When I was pregnant, I knew my baby could take after my husband (who, apparently, slept for hours at a time as a newborn), or me (a crazy baby who did not sleep well and who screamed and bit and kicked, etc., etc., etc.), and I entreated God for an easy child, especially because our condo did not contain any extra space (not even a Harry-Potter-sized closet under the stairs!). But God did not grant my request, and I choose to believe in faith that it was for my own good, even though there have been many times in the past ten months that it has not seemed that way. Before I had a baby, I used to be dogmatic about the infant sleep debate, but now I believe each family should do what it must to survive. I intended to sleep-train Teddy, but since he has shared our bedroom since birth, that has proved nearly impossible. Many kind, thoughtful people have suggested to me, "You should let him cry," but I don't think they realize I HAVE let him cry, over, and over, and over again. My stubborn little son seems desperately determined to cling to his nighttime feedings. :sigh: I haven't given up trying to get him to sleep through the night, but after many failed efforts I know it will take weeks, not days, to help him build better habits.

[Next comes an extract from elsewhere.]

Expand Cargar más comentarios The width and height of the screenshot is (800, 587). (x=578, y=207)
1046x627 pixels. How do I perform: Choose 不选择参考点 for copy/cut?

Meanwhile, I am growing successively more tired, and it is rather a miracle that I am not mumbling to myself in some mental hospital by now. Haha. Between the sleep deprivation and the stress of listening to my baby scream, I have reached the limits of my strength, and if I was in a torture chamber I would be yelling, "I give up! I'll tell you what you want to know! Just give me a quiet room where I can sleep!" :-P All is not lost, though. Do you have those days when God blesses you not just a little but far more than you ever could have hoped? I had a day like that this week. We finally received our housing assignment for Istanbul, and we will be living in a three bedroom, two and a half bath apartment in one of the nicest districts of the city. To go from cute but cramped living quarters to more than enough space . . . ? Well, I'm just so overwhelmed with gratefulness that I don't even have the words to describe it. So hang in there, self. It won't be like this forever.
And as for my health journey, I am now on a dairy-free, gluten-free diet. Depending on how I react to reintroducing gluten in a few weeks, this may be temporary or permanent. The dairy-free part is here to stay, though, since I've known for years that I have a milk allergy (I just chose to ignore it sometimes and eat yummy things like ice cream!). Part of me wonders, "How long can I sustain this?" My husband asked me tonight, "Do you feel better?" I thought, "Yes! But I miss Milton's bread and milk chocolate and Barbara's shredded oats and cookies and ice cream and so much more!" He's right, though. The truth of the matter is, I DO feel better, and that's worth more than the ephemeral pleasure of a delicious ice cream cone, a scrumptious plate of French toast, or a warm chocolate chip cookie.